AIM 1:
Rewrite the rows from the very first one down to the line containing "[x=539, y=479]", swapping "pink" for "green" and leaving everything else unchanged. Leave the pictures out of your answer.

DOCUMENT SEGMENT:
========================================

The appeal also challenges the judge’s ruling that Ferguson had not established his claim for constitutional relief.

“There is no dispute between the parties that the preliminary inquiry in its narrow sense (the evidentiary hearing) ended when the magistrate retired, and that a new preliminary inquiry in that same narrow sense will be needed before the defendants can be committed to trial,” the appeal says.

It asks for an order setting aside all of Rampersad’s 2022 ruling.

In the stay application, Ferguson points out that in 2021, in the matter before Rampersad, the DPP gave an undertaking not to prefer indictments in the Piarco 2 inquiry until the matter was disposed of or a further order was given.

It also says if the DPP was not restrained, then he would set in motion a process of trial on an indictment that would deprive Ferguson and the other Piarco 2 defendants of their due process rights.

“He would wrongly abandon his long-standing and principled decision that Piarco 1 and Piarco 2 should proceed to trial together, having regard to the close connections between the two cases, and he would wrongly ignore the implications of the Privy Council’s recent ruling in relation to Piarco 1, “ the application contends.

========================================

MATERIAL:

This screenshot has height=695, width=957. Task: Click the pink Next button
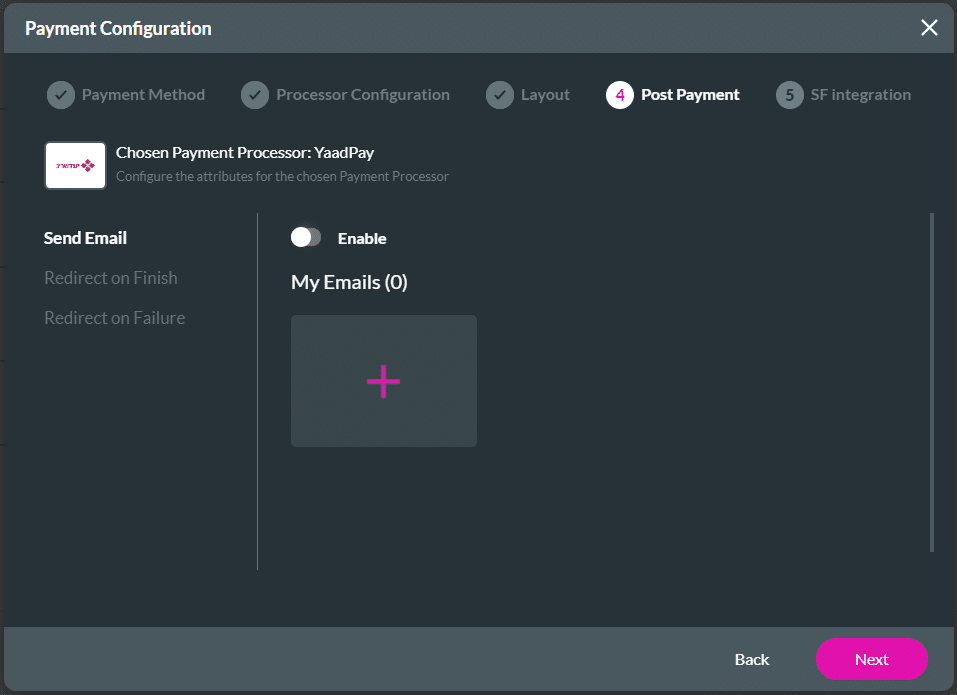[x=871, y=659]
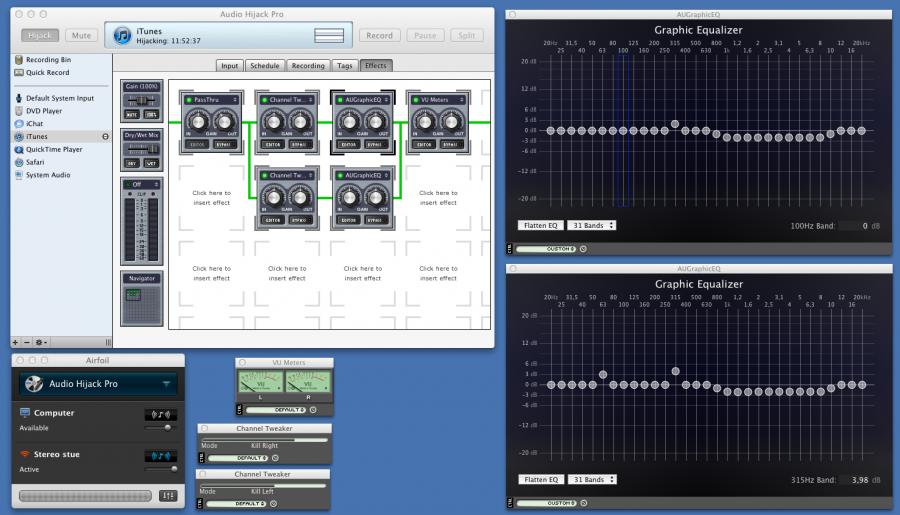Click Flatten EQ in the bottom equalizer
Image resolution: width=900 pixels, height=515 pixels.
[x=539, y=479]
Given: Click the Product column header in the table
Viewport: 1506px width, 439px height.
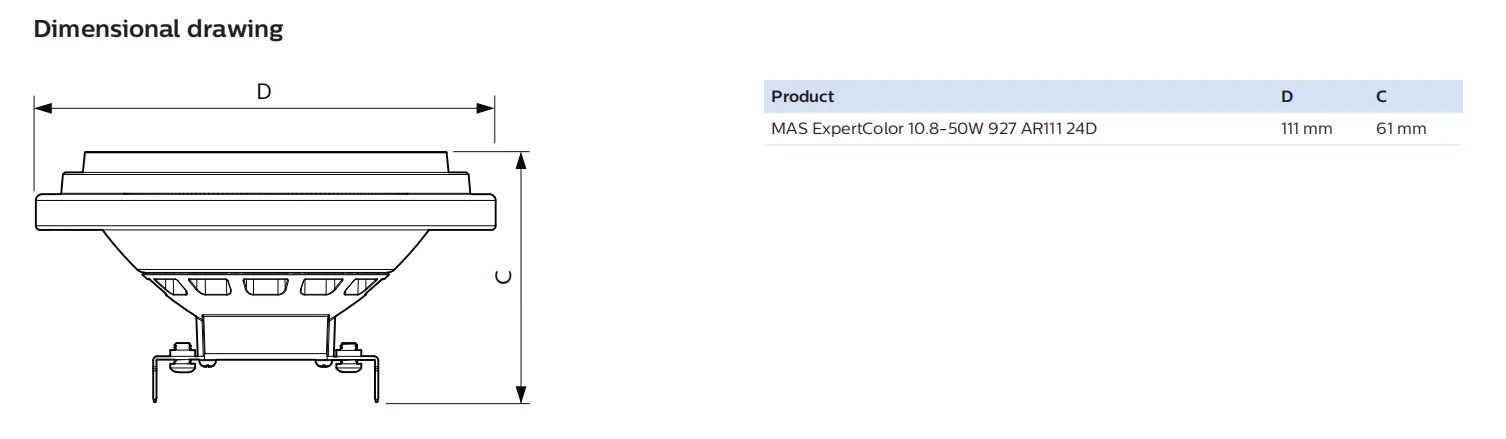Looking at the screenshot, I should (x=802, y=97).
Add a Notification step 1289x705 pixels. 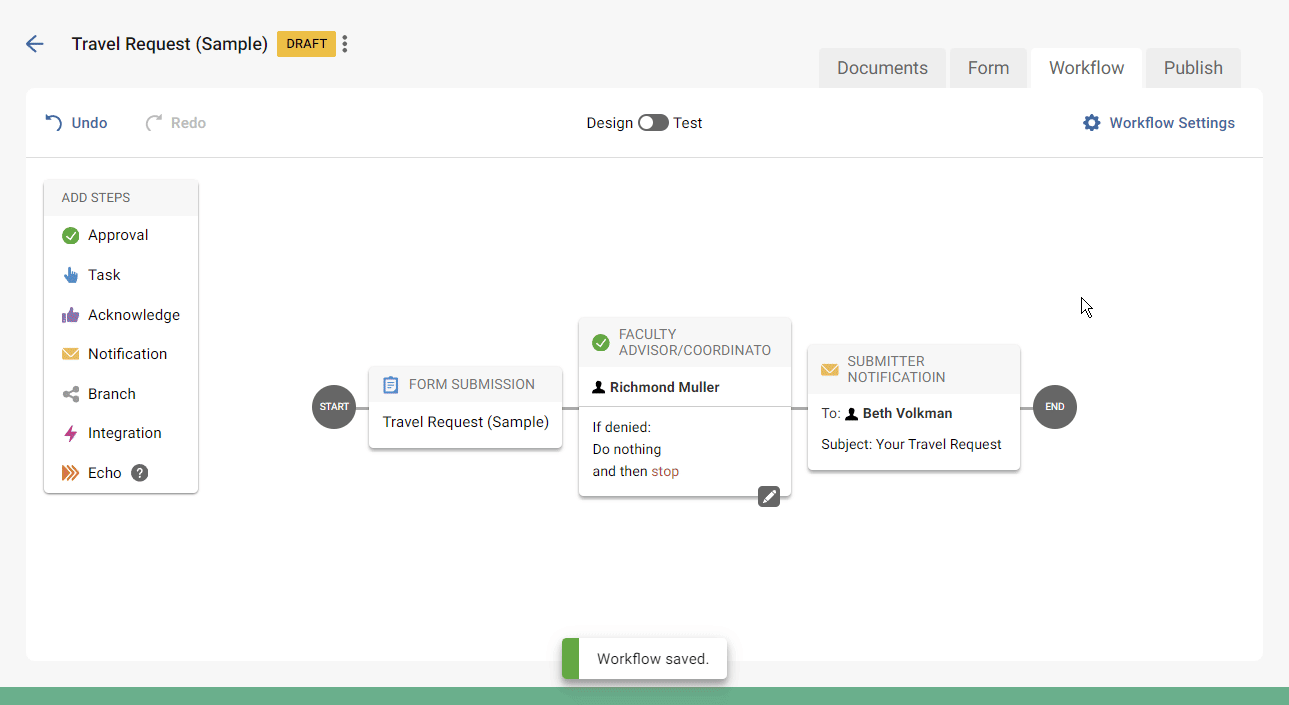point(127,353)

========================================

AIM 2:
List each thing the excerpt about the Piarco 2 appeal says the DPP would do if he were not restrained.

REPLY 1:
This screenshot has height=695, width=957. Task: Click the green Next button
[x=871, y=659]
Click Flatten EQ in the bottom equalizer
Image resolution: width=900 pixels, height=515 pixels.
[x=539, y=479]

REPLY 2:
- Set in motion a process of trial on an indictment that would deprive Ferguson and the other Piarco 2 defendants of their due process rights
- Wrongly abandon his long-standing and principled decision that Piarco 1 and Piarco 2 should proceed to trial together
- Wrongly ignore the implications of the Privy Council's recent ruling in relation to Piarco 1